Gladstone presents an exhibition of new paintings and works on paper by Brooklynbased artist Aaron Gilbert, marking his first solo presentation in Belgium on view through June 27. Gilbert is known for depicting scenes from private everyday life while invoking the weight of institutional forces, setting intimate narratives against the fluorescent glow cast by the iconography of feudal late-stage technocapitalism. Gilbert’s paintings capture the visual framework of his Brooklyn microcosm and the characters that populate it with a hyper-specificity that advances from the social realism of Gustave Courbet, Otto Dix, and George Tooker, focusing on the transformative potential of individuals and love as a transcending power amid a social infrastructure dictated by commodity fetishism.
While Gilbert’s own presence is typically palpable within the deeply personal interactions he represents, these new paintings mark a stark shift in perspective. His vantage point recedes before the frame and he becomes an observer encountering something transitory and unknowable in each scene, an outsider looking in. Interior lives and dynamics between figures are impossible to discern. A man clutching a potted plant stands before the open back seat door of a Hyundai as a woman in an evening gown emerges. A pedestrian appears subtly levitating, luminescing under an awning on an otherwise dark and rainy night, as he passes in front of a perforated roll gate partially obscuring and distorting an infinitely deep visual field. The intense, direct gaze of a woman holding a phone to her ear is both immediate and elusive, drawing the viewer into a moment that feels simultaneously confrontational and inaccessible. A man lifts the edge of a doormat in what appears to be an ordinary gesture but is possibly the uncovering of an illusion, or a momentary penetration of the threshold between the labyrinth that contains our social world and a larger external force.

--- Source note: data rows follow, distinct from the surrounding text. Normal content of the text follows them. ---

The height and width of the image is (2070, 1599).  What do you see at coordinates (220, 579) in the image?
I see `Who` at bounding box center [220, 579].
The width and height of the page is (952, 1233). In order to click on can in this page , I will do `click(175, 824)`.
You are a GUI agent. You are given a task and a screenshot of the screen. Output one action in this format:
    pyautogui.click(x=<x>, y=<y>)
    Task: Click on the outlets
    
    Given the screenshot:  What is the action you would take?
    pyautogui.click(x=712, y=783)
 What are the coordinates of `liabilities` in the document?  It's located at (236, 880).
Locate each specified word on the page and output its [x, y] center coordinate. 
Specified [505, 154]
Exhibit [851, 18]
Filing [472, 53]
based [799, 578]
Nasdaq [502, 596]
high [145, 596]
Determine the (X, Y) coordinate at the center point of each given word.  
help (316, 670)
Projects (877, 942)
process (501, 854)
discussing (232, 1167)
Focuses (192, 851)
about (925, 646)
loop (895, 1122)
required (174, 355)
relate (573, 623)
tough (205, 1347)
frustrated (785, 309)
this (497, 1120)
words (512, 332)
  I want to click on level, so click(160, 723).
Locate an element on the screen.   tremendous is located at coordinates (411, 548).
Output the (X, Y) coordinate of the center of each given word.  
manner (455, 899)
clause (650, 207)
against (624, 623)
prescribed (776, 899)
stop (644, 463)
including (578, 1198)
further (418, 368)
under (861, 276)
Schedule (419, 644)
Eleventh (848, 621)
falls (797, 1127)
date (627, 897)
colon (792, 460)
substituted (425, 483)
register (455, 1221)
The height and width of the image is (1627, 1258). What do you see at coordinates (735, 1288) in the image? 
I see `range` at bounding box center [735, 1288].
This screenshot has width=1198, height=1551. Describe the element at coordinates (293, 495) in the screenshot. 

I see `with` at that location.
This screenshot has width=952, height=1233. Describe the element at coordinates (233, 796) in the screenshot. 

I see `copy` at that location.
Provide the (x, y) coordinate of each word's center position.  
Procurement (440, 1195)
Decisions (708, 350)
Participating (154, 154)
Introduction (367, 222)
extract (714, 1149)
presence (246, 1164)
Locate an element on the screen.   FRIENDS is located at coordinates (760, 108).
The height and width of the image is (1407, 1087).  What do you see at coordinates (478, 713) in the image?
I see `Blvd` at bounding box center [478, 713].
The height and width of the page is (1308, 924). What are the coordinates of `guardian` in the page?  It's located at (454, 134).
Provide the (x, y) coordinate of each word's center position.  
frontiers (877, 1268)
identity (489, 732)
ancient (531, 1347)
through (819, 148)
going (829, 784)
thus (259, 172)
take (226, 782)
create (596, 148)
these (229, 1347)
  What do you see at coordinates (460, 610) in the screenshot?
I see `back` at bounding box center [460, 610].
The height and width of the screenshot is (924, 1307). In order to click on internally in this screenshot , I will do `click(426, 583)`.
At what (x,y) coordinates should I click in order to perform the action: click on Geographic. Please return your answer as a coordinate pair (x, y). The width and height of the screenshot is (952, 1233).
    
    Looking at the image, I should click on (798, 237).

Gilbert’s paintings reverberate with visual harmony observed directly from his immediate surroundings. He returns to the same storefronts— an eyebrow threading salon, a Gopuff, an Adidas store, and an AT&T store with a Bluemercury logo reflected in its window from across the street— with repeated and rigorous attention, harnessing a different phenomenon each time. His eye transcends what is directly present, revealing a magically charged underpinning to each space. Enchanted raindrops, ectoplasmic puddles, unnaturally emitted light, visual echoes, and transparencies suggest a thin veil between our world and supernatural activity beyond our understanding. In a time defined as much by the seismic changes we anticipate as by our lived experience, Gilbert’s work not only encapsulates this ultra-contemporary moment but catches the spectre of our looming future.
About Aaron Gilbert
Aaron Gilbert (b. 1979, Altoona, PA) lives and works in Brooklyn, New York. Gilbert received a BFA in painting from the Rhode Island School of Design (RISD) in 2005 followed by a MFA in painting from Yale University in 2008. Gilbert also holds an Associate of Science in Mechanical Engineering Technology from Penn State University (2000). Gilbert’s work has been exhibited with Sant’Andrea de Scaphis, Rome; PPOW Gallery, New York; Chris Sharp Gallery, Los Angeles; Lyles & King, New York; and Deitch Projects, New York. Gilbert’s work is in major public collections including the Whitney Museum of American Art, Brooklyn Museum of Art, Hammer Museum, Studio Museum in Harlem, Columbus Museum of Art, High Museum, and RISD Museum. Aaron Gilbert has also been the recipient of many awards including the Colene Brown Art Prize in 2022, Louis Comfort Tiffany Foundation Grant in 2015, and was named the 2010 “Young American Painter of Distinction” by the American Academy of Arts and Letters. Gilbert has held residencies at Fountainhead Residency (2013), Yaddo (2012), Lower Manhattan Cultural Council Workspace Residency (2008), and American Academy in Rome Affiliate Fellowship (2008).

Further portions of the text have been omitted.